Instructions to follow — Transcribe the following records in full, exactly as shown.

Information —
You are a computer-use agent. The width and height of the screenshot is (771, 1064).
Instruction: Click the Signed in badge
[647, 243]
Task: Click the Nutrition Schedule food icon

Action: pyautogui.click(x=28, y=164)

Written answer —
You are a computer-use agent. The width and height of the screenshot is (771, 1064).
Instruction: Click the Signed in badge
[647, 243]
Task: Click the Nutrition Schedule food icon

Action: pyautogui.click(x=28, y=164)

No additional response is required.